For over three decades, Star Wars has endured and is still as immensely popular as it was when it was originally released. While the disappointing prequels may have hurt the brand during the 2000s, it’s a testament to the original trilogy’s strength that the franchise still has legions of fans who will continue to share the adventures of the Rebel Alliance no matter what age of Hollywood we are currently living in. The films are that timeless.
The main reason why the first (and in some fans’ minds, only) three movies still hold up is because they are full of classic movie moments that stand out and stay in your mind long after you’re done watching them. To celebrate Return of the Jedi‘s 30th anniversary (which was May 25 this year) here’s a list of ten of these moments and as you read this article, you’ll begin to understand the enormous task JJ Abrams has when attempts to bring the saga back.
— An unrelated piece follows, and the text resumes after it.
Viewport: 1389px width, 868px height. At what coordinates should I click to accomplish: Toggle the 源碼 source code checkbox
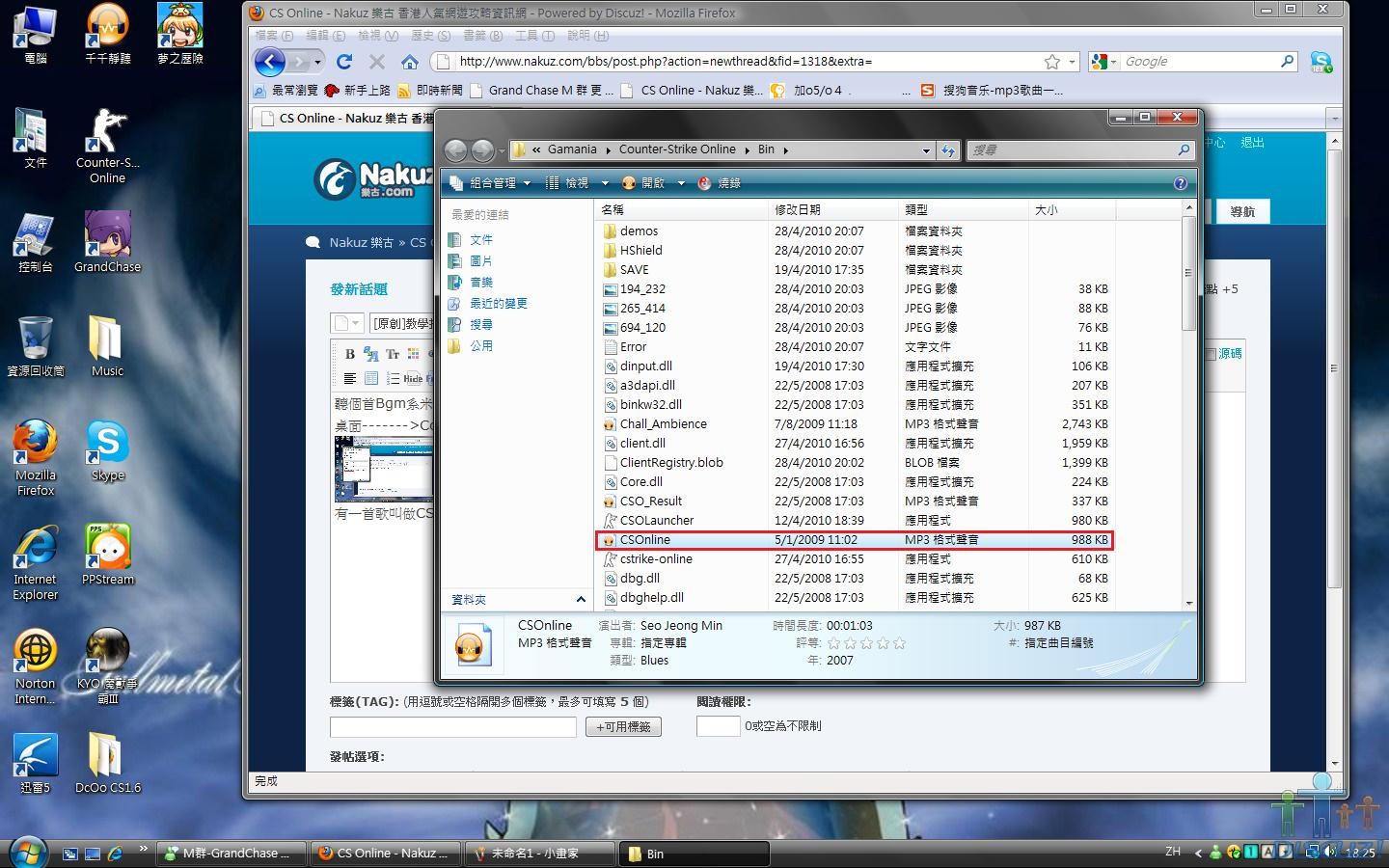click(x=1211, y=355)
NOTE: It’s impossible for me to rank these, so the moments are listed in no particular order.
10. The Opening Sequence - Star Wars
A great opening sequence should immediately draw you into the film’s world and command your attention so you remain invested for the next few hours. That’s exactly what the very first sequence in the whole trilogy accomplished. I can’t think of a better way to open the film. It was perfect.
Capturing the sense of interstellar adventure in the opening shots, Lucas set the stage for his Galactic Civil War. The audience gets a feel for just how outmatched the Rebels are as soon as that jaw-dropping shot of the Star Destroyer flying by is shown. Immediately, without hearing any dialogue or meeting any of the characters, we understand the magnitude of the threat. We see the Rebels’ tiny ship getting pulverized by the Empire and we feel helpless and excited at the same time. How can these guys possibly win? we wonder as we never take our eyes of the screen.
Of course, the action shifts to the interior of the Rebel ship and again we are shown again how uneven the fight is. The stormtroopers (who are smartly nameless, faceless uniformed soldiers) blast their way through the Rebels (the audience sees their faces in pain and they seem more human to us. Another smart choice) as they take over the ship. With the knowledge of what’s at stake – the Rebels already have the Death Star plans – there’s a rooting interest and a reason to care about what’s happening as explosions go off. We feel relieved when R2-D2 and C-3PO get away safely, setting the story in motion.
And obviously, we get our first glance at Darth Vader, perhaps the greatest villain in film history. As he enters the scene, we are immediately filled with a sense of dread and fear. Vader is the personification of evil and we see that even the stormtroopers are afraid of him.
Combining the iconic text crawl, the music of John Williams, and some outstanding visuals, Lucas draws moviegoers into his galaxy by crafting a terrific example of effective filmmaking. The sense of wonder and adventure that incapsulates the series is established and the film has only just begun.